Eye patches are giving our under-eye bags an eviction notice because they can’t hang our glowing faces rent-free. The beauty of these patches is that they are designed to bring your eyes targeted results through concentrated doses of active ingredients directly to the skin under the eyes. Typically made of thin, gel-like material and infused with ingredients like niacinamide, hyaluronic acid, caffeine, and even green teas, these small but mighty patches depuff your puffiness, brighten your dark circles, or tighten fine lines.
While every under-eye differs in its needs, every eye can benefit from an under-eye mask or patch that suits its concerns. And to help, we’ve put together the best under-eye patches to hydrate, soothe, and brighten your eyes.
The KNC Beauty All Natural Retinol Infused Eye Mask, 5-Pack, is a retinol-infused, all-natural product designed to rejuvenate your eyes. It promises to provide hydration, smoothness, reduced puffiness, and brightness without the use of chemicals. With ingredients like retinol to refine skin texture and stimulate blood flow and aloe to soothe and reduce redness, it's like getting 8 hours of beauty sleep for your eyes.
These cooling hydrogel under-eye masks from Topicals promise to fade the appearance of dark circles and discoloration in just 15 minutes. The set includes six masks and offers benefits that brighten, hydrate, depuff, and cool your under-eye area.
Peter Thomas Roth Potent-C Power Brightening Hydra-Gel Eye Patches
Grab these eye contour gel patches to brighten the eye area and combat signs of aging using a powerful form of vitamin C called THD Ascorbate, which is 50 times more potent than traditional vitamin C.
BeautyBio's Bright Eyes consists of 15 colloidal silver-infused eye gel patches designed to provide instant depuffing, brightening, and revitalization to the delicate eye area within 10 minutes. They also contain natural collagen to help diminish the appearance of fine lines, which we love.

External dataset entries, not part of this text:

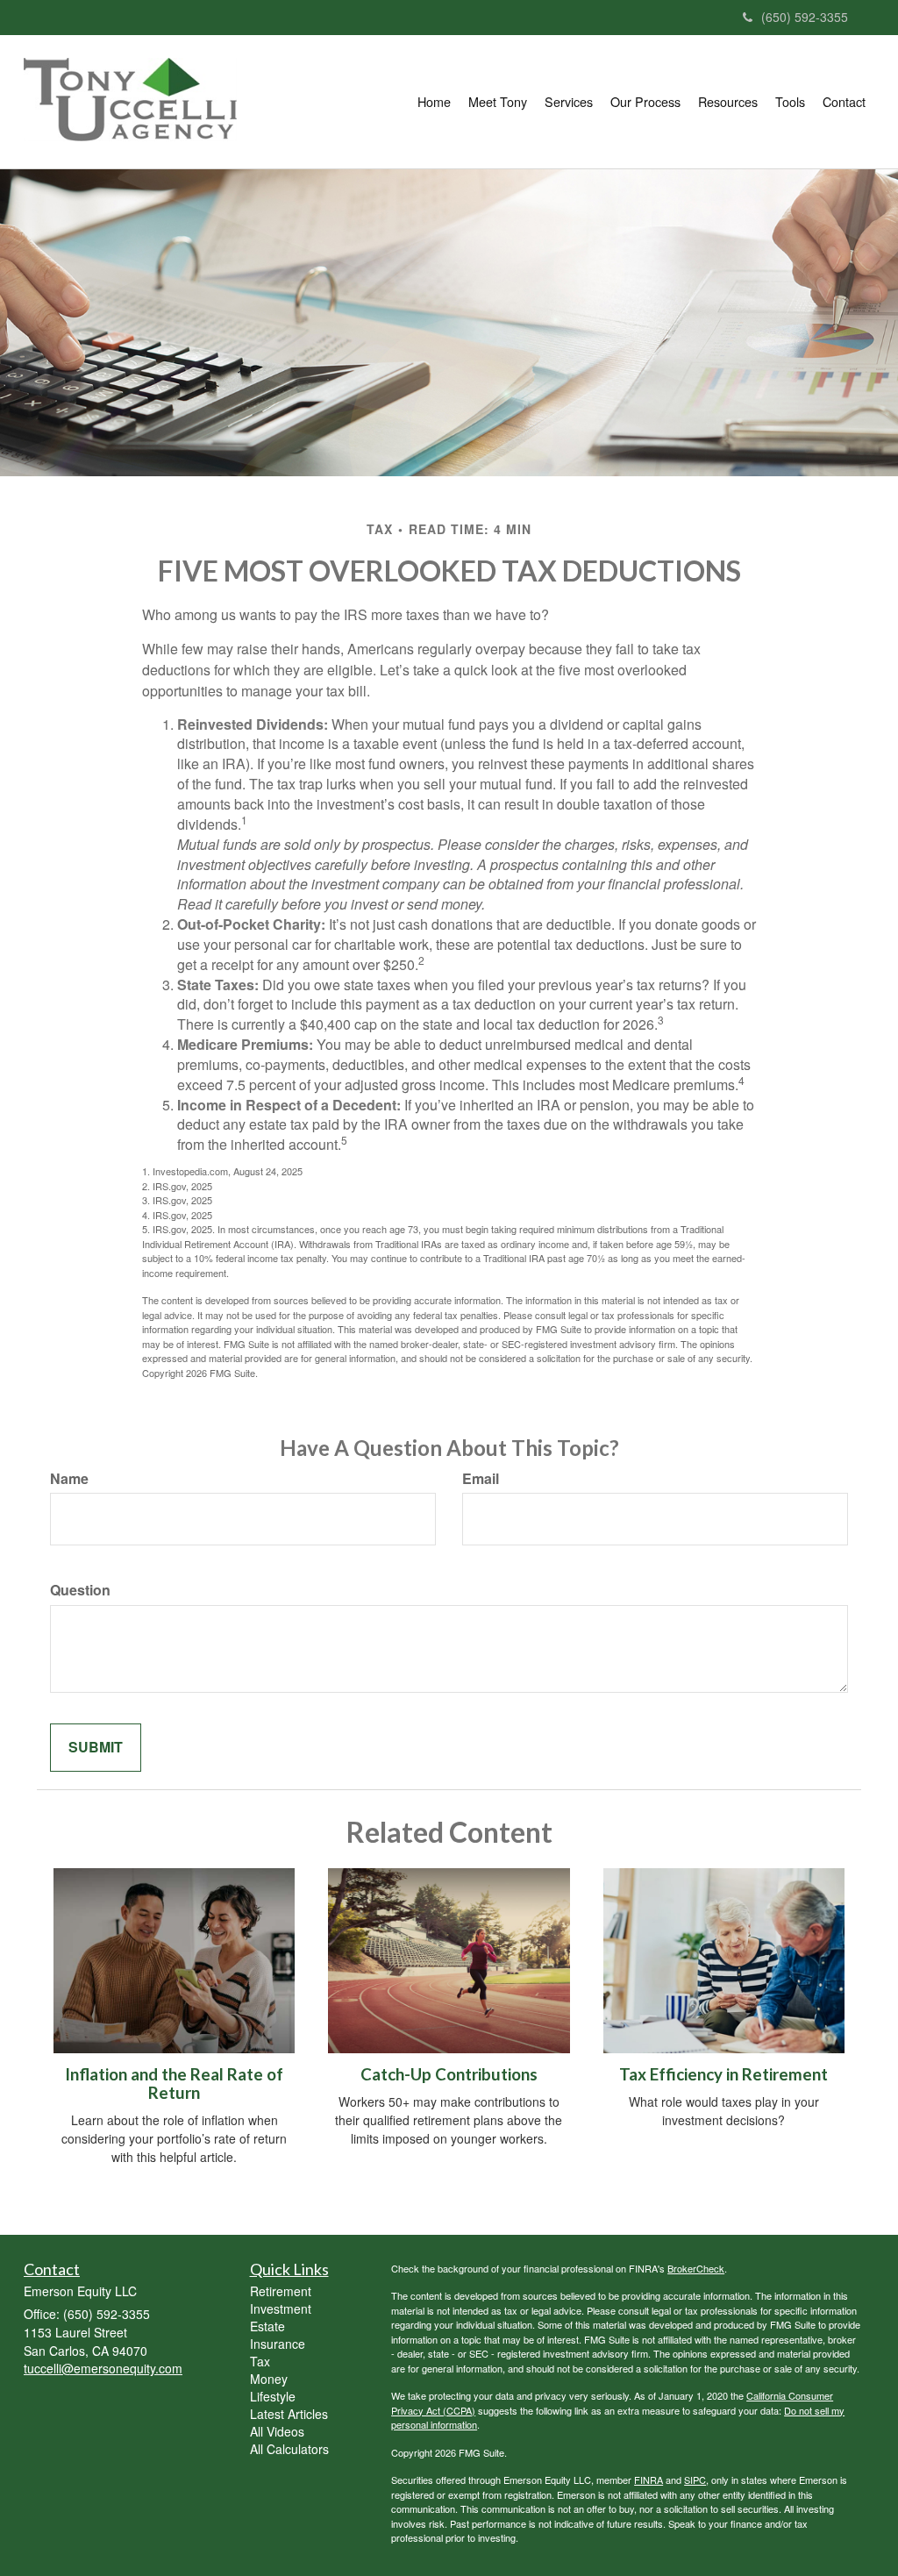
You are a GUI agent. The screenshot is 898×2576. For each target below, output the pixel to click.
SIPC (695, 2480)
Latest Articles (289, 2414)
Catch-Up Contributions (449, 2074)
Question (80, 1590)
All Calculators (289, 2449)
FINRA (648, 2480)
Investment (280, 2308)
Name (69, 1478)
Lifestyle (273, 2396)
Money (269, 2378)
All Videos (277, 2431)
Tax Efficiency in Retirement (723, 2074)
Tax (260, 2361)
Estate (267, 2326)
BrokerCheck (695, 2268)
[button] (498, 102)
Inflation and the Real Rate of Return (174, 2083)
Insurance (277, 2343)
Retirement (280, 2291)
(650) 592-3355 (804, 16)
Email (480, 1478)
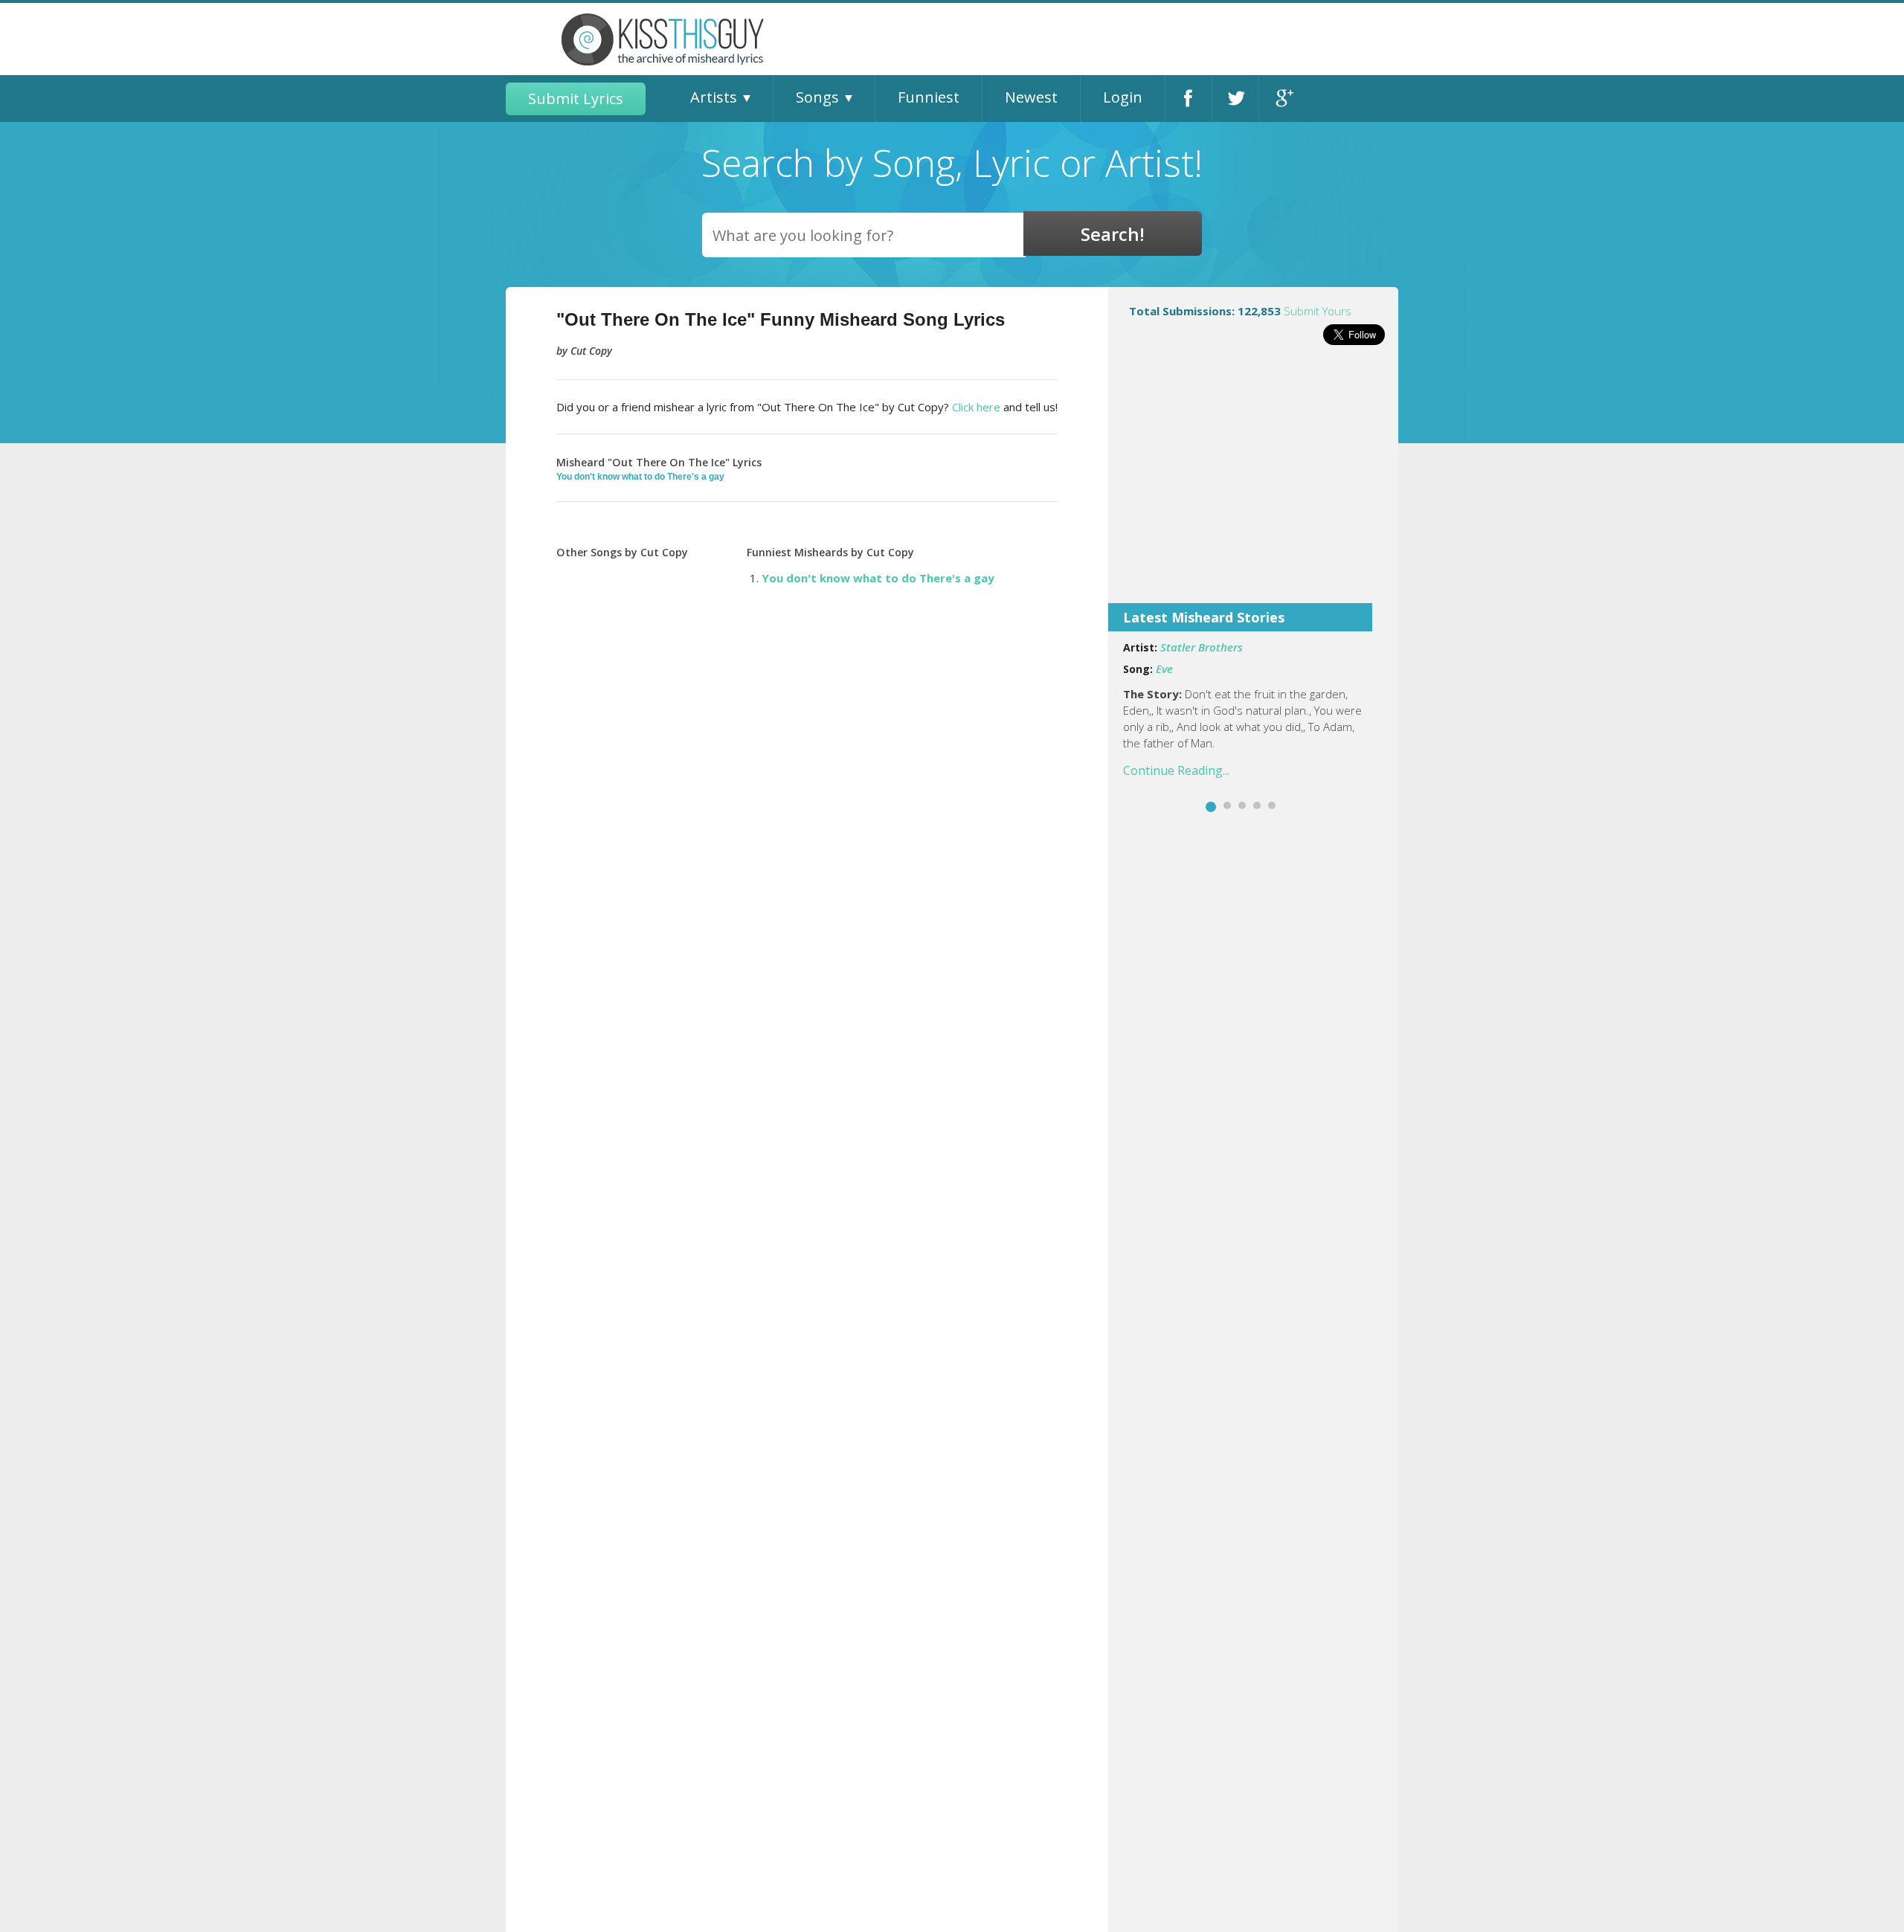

These viral hydrogel masks offer moisture and nourishment to rejuvenate tired-looking skin. Their Snail Secretion Filtrate contains "Mucin," an effective moisturizing ingredient that soothes damaged skin and delivers deep hydration, making it suitable for dehydrated and damaged skin types. Your under-eyes will thank you.
Try these caffeine-infused patches to reduce puffiness in the under-eye area. The product features clean, vegan ingredients such as caffeine, niacinamide, and hyaluronic acid for deep hydration and moisture delivery.
The Forever Eye Mask is designed to be the “last eye mask you'll ever need.” This thin, lightweight, and reusable eye patch can hold gels, serums, and creams close to the skin for better absorption, helping your skincare products work more effectively.